PASSAGE FOR REVIEW:
--- START ---
Tuesday, October 23, 2007

'Till death do us part...

...what's the point if you're both miserable?

There are times when I will be sitting in my favourite chair at Starbucks watching the patrons come in and out, and I will spot an old couple whispering to each other softly over a shared muffin and tall lattes. Through the years of adversity, they persevered and came out of it not hating each other. These couples always make me smile. There are far too few of them.

More often, I see middle-aged couples screaming at each other, any tenderness and affection they felt long gone, replaced by a seething resentment for years wasted and opportunities lost. Sometimes they stay together "for the kids." Sometimes they only stay together because they're both too stubborn to "admit defeat." Sometimes it's a combination of the two, or in some cases bizarre, perverse reasons incomprehensible to anyone who hasn't known the joys of marital bliss.
--- END ---
DATASET EXTRACT:
--- START ---
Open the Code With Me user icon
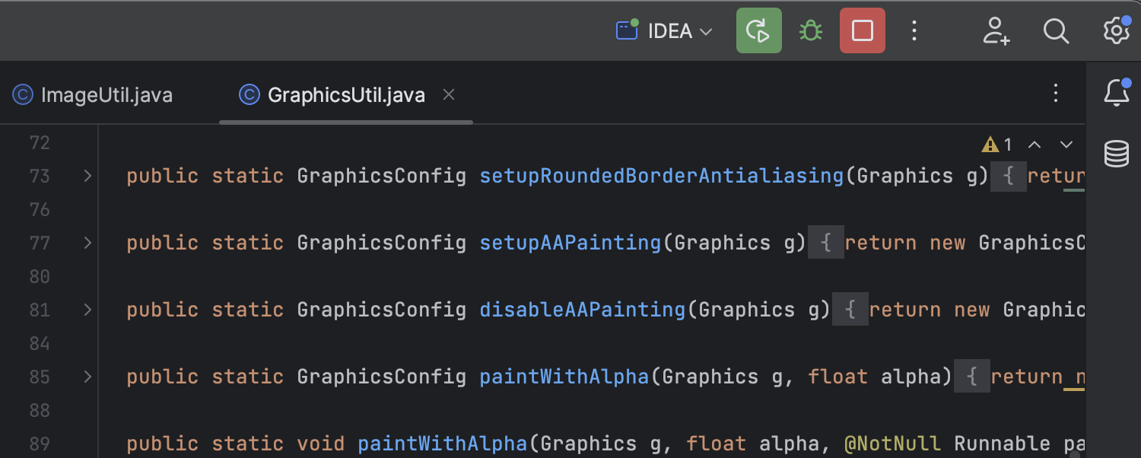Screen dimensions: 1141x458 pyautogui.click(x=996, y=30)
--- END ---
PROMPT 1: Can you reproduce the blog post on marriage word for word, between "Tuesday, October 23, 2007" and "few of them.", inclusive?
PROMPT 2: What comes next in the blog post on marriage? Write a continuation that picks up right after its last sentence.

WRITTEN REPLY 1:
Tuesday, October 23, 2007

'Till death do us part...

...what's the point if you're both miserable?

There are times when I will be sitting in my favourite chair at Starbucks watching the patrons come in and out, and I will spot an old couple whispering to each other softly over a shared muffin and tall lattes. Through the years of adversity, they persevered and came out of it not hating each other. These couples always make me smile. There are far too few of them.

WRITTEN REPLY 2:
I have a pair of relatives who fit into that category. My aunt is married to a man who barely qualifies as a human. He spends his days rooted to a broken easy chair while his 600 pound ass continues to expand and his limbs slowly rot from lack of use. This man has made the past 37 years of her life a living hell. The woman says on a regular basis that she hates his guts, and that he drives her crazy. When asked why she has stayed with him, she doesn't even give a straight answer. Maybe years of being a victim has left her believing that if she doesn't have a sad excuse for a husband to complain about, she'll lose what few family ties she has left. Maybe she just feels an obligation to stay with that horse's ass. God knows the man wouldn't survive long without her there. The dumb fucker can't even stand without help. The thing is, my aunt is not a bad woman. She doesn't deserve to spend whatever time she has left stuck with that sentient tumor draining whatever self respect she has left. Life is too short to spend it in misery.

I've seen far less extreme instances where people have ended up just as miserable. Parents who stay together for the sake of their children don't give their kids enough credit. Kids know when their parents are fighting. It doesn't take a lot of cognitive ability to figure out the fact that a pair of people can't stand eachother. Just because you can be civil doesn't mean your distain for your spouse isn't painfully obvious.

What people don't seem to realize is that no one wins in situations like this. My aunt's son is a fine example. 18 years of living with a mildly retarded lunatic and a woman too stubborn to leave him left the poor guy with more issues than National Geographic.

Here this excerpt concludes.